Give every line below again, exactly.
=== RECORDS SUPPLIED ===
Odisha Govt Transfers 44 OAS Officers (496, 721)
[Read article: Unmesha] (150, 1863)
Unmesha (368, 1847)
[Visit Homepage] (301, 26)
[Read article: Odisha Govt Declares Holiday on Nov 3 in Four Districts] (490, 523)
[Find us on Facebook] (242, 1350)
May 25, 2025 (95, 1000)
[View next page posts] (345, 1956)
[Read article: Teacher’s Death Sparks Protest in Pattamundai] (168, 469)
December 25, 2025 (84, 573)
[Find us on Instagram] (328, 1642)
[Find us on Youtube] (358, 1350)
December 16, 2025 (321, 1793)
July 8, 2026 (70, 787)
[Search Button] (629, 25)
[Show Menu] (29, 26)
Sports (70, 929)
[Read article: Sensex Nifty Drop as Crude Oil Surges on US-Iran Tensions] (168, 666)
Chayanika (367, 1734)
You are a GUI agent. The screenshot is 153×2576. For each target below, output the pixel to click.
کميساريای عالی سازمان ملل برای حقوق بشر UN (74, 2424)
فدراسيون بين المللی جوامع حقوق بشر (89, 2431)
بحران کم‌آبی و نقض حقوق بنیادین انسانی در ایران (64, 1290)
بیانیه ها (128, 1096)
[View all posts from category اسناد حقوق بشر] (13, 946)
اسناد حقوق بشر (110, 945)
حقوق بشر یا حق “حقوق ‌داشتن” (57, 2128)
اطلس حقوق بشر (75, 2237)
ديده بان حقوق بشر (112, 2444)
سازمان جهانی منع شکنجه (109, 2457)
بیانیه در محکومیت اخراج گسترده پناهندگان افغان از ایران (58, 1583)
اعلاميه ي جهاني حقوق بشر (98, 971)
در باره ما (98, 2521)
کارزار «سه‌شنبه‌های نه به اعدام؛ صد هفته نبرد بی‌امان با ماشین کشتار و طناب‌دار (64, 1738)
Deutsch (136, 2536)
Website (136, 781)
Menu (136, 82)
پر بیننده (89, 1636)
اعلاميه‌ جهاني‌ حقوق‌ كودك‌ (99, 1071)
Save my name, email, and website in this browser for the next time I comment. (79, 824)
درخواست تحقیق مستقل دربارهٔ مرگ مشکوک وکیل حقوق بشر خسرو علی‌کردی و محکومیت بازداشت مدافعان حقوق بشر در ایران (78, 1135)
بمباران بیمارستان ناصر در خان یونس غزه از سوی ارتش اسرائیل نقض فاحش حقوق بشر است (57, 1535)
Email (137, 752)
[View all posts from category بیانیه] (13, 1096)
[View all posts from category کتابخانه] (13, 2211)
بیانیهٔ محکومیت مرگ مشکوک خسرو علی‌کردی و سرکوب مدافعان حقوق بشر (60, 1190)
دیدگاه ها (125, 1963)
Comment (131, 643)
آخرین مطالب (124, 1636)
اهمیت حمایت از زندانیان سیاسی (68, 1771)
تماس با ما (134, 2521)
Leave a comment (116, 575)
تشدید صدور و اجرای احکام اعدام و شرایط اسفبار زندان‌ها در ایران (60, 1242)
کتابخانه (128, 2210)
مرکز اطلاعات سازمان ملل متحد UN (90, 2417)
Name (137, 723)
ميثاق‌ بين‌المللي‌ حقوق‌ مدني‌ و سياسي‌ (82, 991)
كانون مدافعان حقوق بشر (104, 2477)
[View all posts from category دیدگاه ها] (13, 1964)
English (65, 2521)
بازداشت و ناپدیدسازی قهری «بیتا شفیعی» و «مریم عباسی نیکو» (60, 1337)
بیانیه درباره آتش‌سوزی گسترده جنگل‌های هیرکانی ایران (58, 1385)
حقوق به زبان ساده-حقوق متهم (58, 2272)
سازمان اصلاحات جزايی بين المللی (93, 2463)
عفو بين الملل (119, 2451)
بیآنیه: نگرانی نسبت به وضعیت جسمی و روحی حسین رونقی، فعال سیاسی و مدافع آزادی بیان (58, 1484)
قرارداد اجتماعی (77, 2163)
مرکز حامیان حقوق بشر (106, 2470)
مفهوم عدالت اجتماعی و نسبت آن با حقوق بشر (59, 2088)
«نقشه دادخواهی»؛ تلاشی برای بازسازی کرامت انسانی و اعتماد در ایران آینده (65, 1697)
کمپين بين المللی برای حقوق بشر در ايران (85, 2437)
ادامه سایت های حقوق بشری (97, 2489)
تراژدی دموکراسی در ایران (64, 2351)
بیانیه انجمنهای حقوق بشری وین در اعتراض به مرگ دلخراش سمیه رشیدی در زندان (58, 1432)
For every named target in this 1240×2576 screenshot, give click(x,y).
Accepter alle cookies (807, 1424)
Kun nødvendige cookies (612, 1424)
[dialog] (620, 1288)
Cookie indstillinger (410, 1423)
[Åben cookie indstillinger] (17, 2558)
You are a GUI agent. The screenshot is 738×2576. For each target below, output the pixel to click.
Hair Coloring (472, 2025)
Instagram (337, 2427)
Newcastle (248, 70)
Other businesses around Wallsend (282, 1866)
===
RESPONSE TO THE EXERCISE:
Odisha Govt Transfers 44 OAS Officers (496, 721)
[Read article: Unmesha] (150, 1863)
Unmesha (368, 1847)
[Visit Homepage] (301, 26)
[Read article: Odisha Govt Declares Holiday on Nov 3 in Four Districts] (490, 523)
[Find us on Facebook] (242, 1350)
May 25, 2025 (95, 1000)
[View next page posts] (345, 1956)
[Read article: Teacher’s Death Sparks Protest in Pattamundai] (168, 469)
December 25, 2025 (84, 573)
[Find us on Instagram] (328, 1642)
[Find us on Youtube] (358, 1350)
December 16, 2025 (321, 1793)
July 8, 2026 (70, 787)
[Search Button] (629, 25)
[Show Menu] (29, 26)
Sports (70, 929)
[Read article: Sensex Nifty Drop as Crude Oil Surges on US-Iran Tensions] (168, 666)
Chayanika (367, 1734)
You are a GUI agent. The screenshot is 153×2576. For each target below, output the pixel to click.
کميساريای عالی سازمان ملل برای حقوق بشر UN (74, 2424)
فدراسيون بين المللی جوامع حقوق بشر (89, 2431)
بحران کم‌آبی و نقض حقوق بنیادین انسانی در ایران (64, 1290)
بیانیه ها (128, 1096)
[View all posts from category اسناد حقوق بشر] (13, 946)
اسناد حقوق بشر (110, 945)
حقوق بشر یا حق “حقوق ‌داشتن” (57, 2128)
اطلس حقوق بشر (75, 2237)
ديده بان حقوق بشر (112, 2444)
سازمان جهانی منع شکنجه (109, 2457)
بیانیه در محکومیت اخراج گسترده پناهندگان افغان از ایران (58, 1583)
اعلاميه ي جهاني حقوق بشر (98, 971)
در باره ما (98, 2521)
کارزار «سه‌شنبه‌های نه به اعدام؛ صد هفته نبرد بی‌امان با ماشین کشتار و طناب‌دار (64, 1738)
Deutsch (136, 2536)
Website (136, 781)
Menu (136, 82)
پر بیننده (89, 1636)
اعلاميه‌ جهاني‌ حقوق‌ كودك‌ (99, 1071)
Save my name, email, and website in this browser for the next time I comment. (79, 824)
درخواست تحقیق مستقل دربارهٔ مرگ مشکوک وکیل حقوق بشر خسرو علی‌کردی و محکومیت بازداشت مدافعان حقوق بشر در ایران (78, 1135)
بمباران بیمارستان ناصر در خان یونس غزه از سوی ارتش اسرائیل نقض فاحش حقوق بشر است (57, 1535)
Email (137, 752)
[View all posts from category بیانیه] (13, 1096)
[View all posts from category کتابخانه] (13, 2211)
بیانیهٔ محکومیت مرگ مشکوک خسرو علی‌کردی و سرکوب مدافعان حقوق بشر (60, 1190)
دیدگاه ها (125, 1963)
Comment (131, 643)
آخرین مطالب (124, 1636)
اهمیت حمایت از زندانیان سیاسی (68, 1771)
تماس با ما (134, 2521)
Leave a comment (116, 575)
تشدید صدور و اجرای احکام اعدام و شرایط اسفبار زندان‌ها در ایران (60, 1242)
کتابخانه (128, 2210)
مرکز اطلاعات سازمان ملل متحد UN (90, 2417)
Name (137, 723)
ميثاق‌ بين‌المللي‌ حقوق‌ مدني‌ و سياسي‌ (82, 991)
كانون مدافعان حقوق بشر (104, 2477)
[View all posts from category دیدگاه ها] (13, 1964)
English (65, 2521)
بازداشت و ناپدیدسازی قهری «بیتا شفیعی» و «مریم عباسی نیکو» (60, 1337)
بیانیه درباره آتش‌سوزی گسترده جنگل‌های هیرکانی ایران (58, 1385)
حقوق به زبان ساده-حقوق متهم (58, 2272)
سازمان اصلاحات جزايی بين المللی (93, 2463)
عفو بين الملل (119, 2451)
بیآنیه: نگرانی نسبت به وضعیت جسمی و روحی حسین رونقی، فعال سیاسی و مدافع آزادی بیان (58, 1484)
قرارداد اجتماعی (77, 2163)
مرکز حامیان حقوق بشر (106, 2470)
مفهوم عدالت اجتماعی و نسبت آن با حقوق بشر (59, 2088)
«نقشه دادخواهی»؛ تلاشی برای بازسازی کرامت انسانی و اعتماد در ایران آینده (65, 1697)
کمپين بين المللی برای حقوق بشر در ايران (85, 2437)
ادامه سایت های حقوق بشری (97, 2489)
تراژدی دموکراسی در ایران (64, 2351)
بیانیه انجمنهای حقوق بشری وین در اعتراض به مرگ دلخراش سمیه رشیدی در زندان (58, 1432)
For every named target in this 1240×2576 screenshot, give click(x,y).
Accepter alle cookies (807, 1424)
Kun nødvendige cookies (612, 1424)
[dialog] (620, 1288)
Cookie indstillinger (410, 1423)
[Åben cookie indstillinger] (17, 2558)
You are a GUI agent. The screenshot is 738×2576. For each target below, output the pixel to click.
Hair Coloring (472, 2025)
Instagram (337, 2427)
Newcastle (248, 70)
Other businesses around Wallsend (282, 1866)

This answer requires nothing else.